(Beginning of MATERIAL SHOWN)

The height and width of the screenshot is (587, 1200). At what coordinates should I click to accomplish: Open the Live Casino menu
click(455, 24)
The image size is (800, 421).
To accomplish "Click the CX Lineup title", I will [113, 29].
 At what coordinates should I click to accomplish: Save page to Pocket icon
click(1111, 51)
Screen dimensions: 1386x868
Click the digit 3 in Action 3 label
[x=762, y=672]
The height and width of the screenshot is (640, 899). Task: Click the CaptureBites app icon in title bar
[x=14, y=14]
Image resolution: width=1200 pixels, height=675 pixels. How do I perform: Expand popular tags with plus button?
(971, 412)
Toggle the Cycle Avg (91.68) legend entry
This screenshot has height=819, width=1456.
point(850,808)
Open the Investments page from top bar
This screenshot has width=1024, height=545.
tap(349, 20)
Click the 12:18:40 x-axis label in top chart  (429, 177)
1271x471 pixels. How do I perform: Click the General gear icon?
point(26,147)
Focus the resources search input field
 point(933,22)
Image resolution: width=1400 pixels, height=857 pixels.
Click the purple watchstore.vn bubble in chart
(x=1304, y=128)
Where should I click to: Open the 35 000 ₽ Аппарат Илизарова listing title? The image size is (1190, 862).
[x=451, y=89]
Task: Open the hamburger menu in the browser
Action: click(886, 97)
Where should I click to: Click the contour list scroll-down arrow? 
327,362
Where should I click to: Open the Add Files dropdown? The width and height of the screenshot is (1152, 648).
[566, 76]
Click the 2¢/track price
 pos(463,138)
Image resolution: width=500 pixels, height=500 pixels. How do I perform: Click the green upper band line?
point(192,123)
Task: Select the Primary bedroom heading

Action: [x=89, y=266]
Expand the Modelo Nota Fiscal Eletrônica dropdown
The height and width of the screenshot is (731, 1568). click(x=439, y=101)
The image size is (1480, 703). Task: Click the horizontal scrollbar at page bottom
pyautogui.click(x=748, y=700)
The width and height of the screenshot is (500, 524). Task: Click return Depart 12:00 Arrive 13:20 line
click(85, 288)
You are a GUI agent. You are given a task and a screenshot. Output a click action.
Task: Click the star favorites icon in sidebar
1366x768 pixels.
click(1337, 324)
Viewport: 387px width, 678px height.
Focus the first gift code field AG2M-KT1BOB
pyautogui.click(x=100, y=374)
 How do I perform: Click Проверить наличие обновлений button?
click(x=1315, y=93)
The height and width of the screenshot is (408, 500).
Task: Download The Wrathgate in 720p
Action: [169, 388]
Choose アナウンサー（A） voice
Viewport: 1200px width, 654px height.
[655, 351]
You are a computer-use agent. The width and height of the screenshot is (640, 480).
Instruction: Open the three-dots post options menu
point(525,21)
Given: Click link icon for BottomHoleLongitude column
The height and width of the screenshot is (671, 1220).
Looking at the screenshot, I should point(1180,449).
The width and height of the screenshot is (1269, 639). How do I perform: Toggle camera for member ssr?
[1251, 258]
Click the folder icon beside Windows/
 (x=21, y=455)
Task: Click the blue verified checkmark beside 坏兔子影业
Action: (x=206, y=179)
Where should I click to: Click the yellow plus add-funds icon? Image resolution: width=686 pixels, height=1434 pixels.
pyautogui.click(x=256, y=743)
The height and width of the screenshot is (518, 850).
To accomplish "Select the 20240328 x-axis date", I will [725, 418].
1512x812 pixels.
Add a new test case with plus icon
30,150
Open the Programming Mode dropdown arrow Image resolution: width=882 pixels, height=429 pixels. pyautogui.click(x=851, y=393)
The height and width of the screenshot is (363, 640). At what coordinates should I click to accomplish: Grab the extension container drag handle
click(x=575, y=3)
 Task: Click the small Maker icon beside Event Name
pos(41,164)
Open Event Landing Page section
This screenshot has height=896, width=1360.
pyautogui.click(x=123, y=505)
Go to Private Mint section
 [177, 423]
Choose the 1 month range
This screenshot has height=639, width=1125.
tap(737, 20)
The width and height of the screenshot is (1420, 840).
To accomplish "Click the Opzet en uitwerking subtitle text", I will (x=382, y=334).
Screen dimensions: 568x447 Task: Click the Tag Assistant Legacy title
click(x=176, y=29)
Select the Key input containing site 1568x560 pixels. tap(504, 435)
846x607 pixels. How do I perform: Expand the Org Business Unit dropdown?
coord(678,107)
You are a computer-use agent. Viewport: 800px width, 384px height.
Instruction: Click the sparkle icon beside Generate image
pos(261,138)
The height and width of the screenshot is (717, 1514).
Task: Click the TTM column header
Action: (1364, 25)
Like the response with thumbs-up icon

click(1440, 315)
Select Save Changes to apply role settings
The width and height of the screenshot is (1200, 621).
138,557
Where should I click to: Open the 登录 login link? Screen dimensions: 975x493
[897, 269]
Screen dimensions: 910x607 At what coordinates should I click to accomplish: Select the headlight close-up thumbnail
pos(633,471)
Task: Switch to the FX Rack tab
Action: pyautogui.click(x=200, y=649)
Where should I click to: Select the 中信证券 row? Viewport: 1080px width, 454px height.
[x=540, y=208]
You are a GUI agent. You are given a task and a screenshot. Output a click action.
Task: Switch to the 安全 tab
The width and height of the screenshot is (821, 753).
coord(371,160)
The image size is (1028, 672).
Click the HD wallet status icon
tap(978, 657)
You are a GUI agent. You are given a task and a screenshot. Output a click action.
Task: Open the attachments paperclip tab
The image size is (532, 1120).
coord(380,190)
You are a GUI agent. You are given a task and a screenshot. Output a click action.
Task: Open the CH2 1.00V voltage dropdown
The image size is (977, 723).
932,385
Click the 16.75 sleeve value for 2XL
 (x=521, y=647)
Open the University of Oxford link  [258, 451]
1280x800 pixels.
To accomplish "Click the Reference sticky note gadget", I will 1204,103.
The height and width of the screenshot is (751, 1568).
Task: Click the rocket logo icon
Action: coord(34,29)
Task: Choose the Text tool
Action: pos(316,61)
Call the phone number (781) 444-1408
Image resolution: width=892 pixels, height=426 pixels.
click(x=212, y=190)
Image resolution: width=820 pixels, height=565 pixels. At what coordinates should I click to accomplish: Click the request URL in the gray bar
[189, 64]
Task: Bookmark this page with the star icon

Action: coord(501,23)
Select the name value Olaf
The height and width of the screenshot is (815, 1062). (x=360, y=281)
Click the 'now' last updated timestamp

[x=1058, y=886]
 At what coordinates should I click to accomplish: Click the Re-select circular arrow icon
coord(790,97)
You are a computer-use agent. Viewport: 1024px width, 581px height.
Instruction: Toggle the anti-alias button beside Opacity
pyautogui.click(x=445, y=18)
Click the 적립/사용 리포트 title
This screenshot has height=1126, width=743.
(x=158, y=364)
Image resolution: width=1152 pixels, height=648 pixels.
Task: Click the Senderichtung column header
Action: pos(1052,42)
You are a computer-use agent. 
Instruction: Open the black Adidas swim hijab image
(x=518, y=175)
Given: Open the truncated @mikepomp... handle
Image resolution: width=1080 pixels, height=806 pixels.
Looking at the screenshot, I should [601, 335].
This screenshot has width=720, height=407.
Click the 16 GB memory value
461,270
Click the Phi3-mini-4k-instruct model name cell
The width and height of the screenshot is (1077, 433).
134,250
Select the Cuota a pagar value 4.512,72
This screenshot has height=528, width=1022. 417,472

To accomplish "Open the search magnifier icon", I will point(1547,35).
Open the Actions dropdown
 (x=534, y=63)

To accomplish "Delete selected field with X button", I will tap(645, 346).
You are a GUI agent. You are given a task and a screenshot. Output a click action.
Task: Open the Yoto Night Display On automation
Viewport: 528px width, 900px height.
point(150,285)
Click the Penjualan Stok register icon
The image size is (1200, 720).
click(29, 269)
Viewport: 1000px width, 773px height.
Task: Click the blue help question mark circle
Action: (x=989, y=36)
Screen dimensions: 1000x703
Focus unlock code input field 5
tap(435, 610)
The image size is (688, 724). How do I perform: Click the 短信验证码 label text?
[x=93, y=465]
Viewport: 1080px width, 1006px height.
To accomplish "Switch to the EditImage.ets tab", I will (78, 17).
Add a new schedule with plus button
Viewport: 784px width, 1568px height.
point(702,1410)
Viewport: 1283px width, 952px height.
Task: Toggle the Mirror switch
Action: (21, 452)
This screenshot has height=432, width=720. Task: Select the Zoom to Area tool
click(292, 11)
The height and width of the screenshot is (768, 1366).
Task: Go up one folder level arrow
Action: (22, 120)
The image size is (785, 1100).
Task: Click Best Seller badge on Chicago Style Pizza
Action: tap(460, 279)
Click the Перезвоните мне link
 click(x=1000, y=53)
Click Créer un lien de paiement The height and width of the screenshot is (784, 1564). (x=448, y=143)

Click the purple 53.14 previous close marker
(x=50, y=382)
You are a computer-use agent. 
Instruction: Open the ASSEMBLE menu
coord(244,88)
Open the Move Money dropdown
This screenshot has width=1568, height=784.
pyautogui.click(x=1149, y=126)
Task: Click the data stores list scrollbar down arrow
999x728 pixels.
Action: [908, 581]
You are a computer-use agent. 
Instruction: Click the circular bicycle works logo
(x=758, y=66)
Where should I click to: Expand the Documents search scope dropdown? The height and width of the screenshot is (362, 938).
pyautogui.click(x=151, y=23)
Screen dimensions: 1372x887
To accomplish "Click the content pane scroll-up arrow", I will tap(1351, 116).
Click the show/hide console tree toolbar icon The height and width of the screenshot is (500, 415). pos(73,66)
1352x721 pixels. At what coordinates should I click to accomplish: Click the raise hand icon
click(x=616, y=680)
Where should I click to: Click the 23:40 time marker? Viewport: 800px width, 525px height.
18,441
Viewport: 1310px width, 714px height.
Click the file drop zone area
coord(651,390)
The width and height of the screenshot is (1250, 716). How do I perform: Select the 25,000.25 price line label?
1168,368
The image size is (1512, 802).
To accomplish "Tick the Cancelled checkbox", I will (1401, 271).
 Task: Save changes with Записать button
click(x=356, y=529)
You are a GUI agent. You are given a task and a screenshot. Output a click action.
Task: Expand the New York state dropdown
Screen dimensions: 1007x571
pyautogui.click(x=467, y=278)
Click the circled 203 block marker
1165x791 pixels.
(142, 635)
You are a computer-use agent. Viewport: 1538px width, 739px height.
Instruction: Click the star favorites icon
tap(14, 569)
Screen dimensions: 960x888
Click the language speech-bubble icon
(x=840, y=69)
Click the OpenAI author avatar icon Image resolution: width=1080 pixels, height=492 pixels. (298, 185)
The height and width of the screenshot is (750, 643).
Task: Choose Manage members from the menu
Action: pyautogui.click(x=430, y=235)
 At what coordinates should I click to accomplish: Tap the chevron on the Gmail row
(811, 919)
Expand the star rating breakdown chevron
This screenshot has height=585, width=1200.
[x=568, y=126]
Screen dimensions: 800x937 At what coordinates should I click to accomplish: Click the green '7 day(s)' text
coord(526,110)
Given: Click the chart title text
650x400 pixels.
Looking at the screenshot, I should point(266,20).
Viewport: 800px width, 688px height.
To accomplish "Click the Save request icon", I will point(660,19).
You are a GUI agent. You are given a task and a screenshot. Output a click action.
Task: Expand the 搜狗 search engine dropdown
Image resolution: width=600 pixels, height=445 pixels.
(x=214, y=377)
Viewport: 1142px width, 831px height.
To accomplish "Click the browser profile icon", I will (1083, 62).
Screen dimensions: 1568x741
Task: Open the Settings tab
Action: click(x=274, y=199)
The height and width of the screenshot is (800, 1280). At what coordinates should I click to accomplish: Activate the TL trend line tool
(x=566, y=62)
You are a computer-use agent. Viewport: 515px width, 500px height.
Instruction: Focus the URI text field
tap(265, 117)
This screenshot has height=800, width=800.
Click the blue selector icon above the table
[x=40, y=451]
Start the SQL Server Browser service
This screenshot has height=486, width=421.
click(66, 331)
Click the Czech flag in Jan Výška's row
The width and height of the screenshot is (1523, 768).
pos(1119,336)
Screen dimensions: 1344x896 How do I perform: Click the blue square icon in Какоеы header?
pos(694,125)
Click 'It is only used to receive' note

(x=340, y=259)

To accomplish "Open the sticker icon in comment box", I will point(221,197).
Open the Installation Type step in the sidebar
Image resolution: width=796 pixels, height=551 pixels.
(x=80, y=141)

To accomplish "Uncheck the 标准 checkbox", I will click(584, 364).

(End of MATERIAL SHOWN)

* _YOUR ASSIGNMENT_
Only the count is wanted. Find the lines of the records that include the word "computer" and state how many.

* _EXERCISE RESPONSE_
8